BEGIN TASK DATA
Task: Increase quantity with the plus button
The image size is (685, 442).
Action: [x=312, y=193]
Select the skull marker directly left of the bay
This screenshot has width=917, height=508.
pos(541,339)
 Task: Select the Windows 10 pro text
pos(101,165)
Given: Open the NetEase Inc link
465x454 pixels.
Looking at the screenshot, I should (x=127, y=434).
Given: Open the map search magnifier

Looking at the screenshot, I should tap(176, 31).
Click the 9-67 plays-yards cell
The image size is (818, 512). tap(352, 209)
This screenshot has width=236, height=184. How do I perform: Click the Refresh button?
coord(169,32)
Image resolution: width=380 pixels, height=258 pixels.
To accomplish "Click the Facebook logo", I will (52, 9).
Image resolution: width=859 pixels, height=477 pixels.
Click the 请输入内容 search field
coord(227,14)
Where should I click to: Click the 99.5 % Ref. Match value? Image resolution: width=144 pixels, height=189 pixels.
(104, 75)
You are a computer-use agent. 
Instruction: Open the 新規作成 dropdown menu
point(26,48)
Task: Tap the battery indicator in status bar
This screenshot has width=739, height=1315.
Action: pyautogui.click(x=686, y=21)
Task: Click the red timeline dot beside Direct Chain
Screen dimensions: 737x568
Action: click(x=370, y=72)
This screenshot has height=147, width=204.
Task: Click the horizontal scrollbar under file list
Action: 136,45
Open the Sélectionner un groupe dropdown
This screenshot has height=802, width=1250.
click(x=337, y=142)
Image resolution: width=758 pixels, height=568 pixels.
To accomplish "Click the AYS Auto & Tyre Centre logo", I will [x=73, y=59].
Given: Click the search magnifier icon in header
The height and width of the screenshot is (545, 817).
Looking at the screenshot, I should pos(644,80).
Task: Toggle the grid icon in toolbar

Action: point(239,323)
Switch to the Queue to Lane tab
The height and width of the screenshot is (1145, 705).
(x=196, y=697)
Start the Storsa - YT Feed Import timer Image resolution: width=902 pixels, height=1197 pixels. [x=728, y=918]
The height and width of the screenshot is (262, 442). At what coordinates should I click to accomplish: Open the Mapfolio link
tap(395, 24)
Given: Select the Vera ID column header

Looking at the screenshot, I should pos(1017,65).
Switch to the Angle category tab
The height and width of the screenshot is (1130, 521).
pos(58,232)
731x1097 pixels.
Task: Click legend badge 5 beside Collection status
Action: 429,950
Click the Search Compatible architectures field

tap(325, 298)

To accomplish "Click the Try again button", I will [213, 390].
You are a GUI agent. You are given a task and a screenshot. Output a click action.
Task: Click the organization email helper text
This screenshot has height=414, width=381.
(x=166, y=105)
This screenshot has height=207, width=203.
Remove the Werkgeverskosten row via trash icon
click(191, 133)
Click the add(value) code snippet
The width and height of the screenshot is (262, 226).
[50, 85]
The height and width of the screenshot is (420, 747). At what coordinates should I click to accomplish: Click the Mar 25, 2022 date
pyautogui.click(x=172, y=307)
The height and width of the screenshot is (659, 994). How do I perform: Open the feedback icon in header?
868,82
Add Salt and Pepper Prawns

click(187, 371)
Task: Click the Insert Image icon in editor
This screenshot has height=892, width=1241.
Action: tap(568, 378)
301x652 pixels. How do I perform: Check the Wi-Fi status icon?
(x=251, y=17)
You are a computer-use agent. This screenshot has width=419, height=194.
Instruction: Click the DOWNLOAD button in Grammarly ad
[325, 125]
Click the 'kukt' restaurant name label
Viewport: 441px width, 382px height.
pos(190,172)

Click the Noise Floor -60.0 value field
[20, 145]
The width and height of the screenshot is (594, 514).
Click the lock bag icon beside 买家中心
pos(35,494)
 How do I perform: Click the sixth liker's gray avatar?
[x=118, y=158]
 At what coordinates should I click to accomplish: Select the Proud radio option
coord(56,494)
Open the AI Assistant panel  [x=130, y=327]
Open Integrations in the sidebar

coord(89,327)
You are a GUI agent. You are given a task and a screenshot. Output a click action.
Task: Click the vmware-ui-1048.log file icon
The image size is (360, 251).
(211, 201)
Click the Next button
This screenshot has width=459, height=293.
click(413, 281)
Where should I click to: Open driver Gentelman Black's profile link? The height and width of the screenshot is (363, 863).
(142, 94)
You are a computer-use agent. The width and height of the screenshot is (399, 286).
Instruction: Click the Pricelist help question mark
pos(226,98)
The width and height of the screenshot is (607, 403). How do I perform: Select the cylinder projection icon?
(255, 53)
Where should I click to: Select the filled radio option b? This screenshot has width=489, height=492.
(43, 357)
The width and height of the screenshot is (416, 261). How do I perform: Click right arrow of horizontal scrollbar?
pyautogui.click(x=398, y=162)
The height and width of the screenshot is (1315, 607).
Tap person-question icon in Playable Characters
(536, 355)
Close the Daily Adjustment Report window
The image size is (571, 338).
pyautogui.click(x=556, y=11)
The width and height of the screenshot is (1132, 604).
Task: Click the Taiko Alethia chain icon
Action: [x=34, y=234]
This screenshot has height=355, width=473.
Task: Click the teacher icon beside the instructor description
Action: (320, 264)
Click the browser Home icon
END TASK DATA
» WORK INSTRUCTIONS:
Up to and including the line with "Open the Sélectionner un groupe dropdown", restate the records above word for word from the very first line.

» ANSWER TO THE PROBLEM:
Task: Increase quantity with the plus button
The image size is (685, 442).
Action: [x=312, y=193]
Select the skull marker directly left of the bay
This screenshot has width=917, height=508.
pos(541,339)
 Task: Select the Windows 10 pro text
pos(101,165)
Given: Open the NetEase Inc link
465x454 pixels.
Looking at the screenshot, I should (x=127, y=434).
Given: Open the map search magnifier

Looking at the screenshot, I should tap(176, 31).
Click the 9-67 plays-yards cell
The image size is (818, 512). tap(352, 209)
This screenshot has width=236, height=184. How do I perform: Click the Refresh button?
coord(169,32)
Image resolution: width=380 pixels, height=258 pixels.
To accomplish "Click the Facebook logo", I will (52, 9).
Image resolution: width=859 pixels, height=477 pixels.
Click the 请输入内容 search field
coord(227,14)
Where should I click to: Click the 99.5 % Ref. Match value? Image resolution: width=144 pixels, height=189 pixels.
(104, 75)
You are a computer-use agent. 
Instruction: Open the 新規作成 dropdown menu
point(26,48)
Task: Tap the battery indicator in status bar
This screenshot has width=739, height=1315.
Action: pyautogui.click(x=686, y=21)
Task: Click the red timeline dot beside Direct Chain
Screen dimensions: 737x568
Action: click(x=370, y=72)
This screenshot has height=147, width=204.
Task: Click the horizontal scrollbar under file list
Action: 136,45
Open the Sélectionner un groupe dropdown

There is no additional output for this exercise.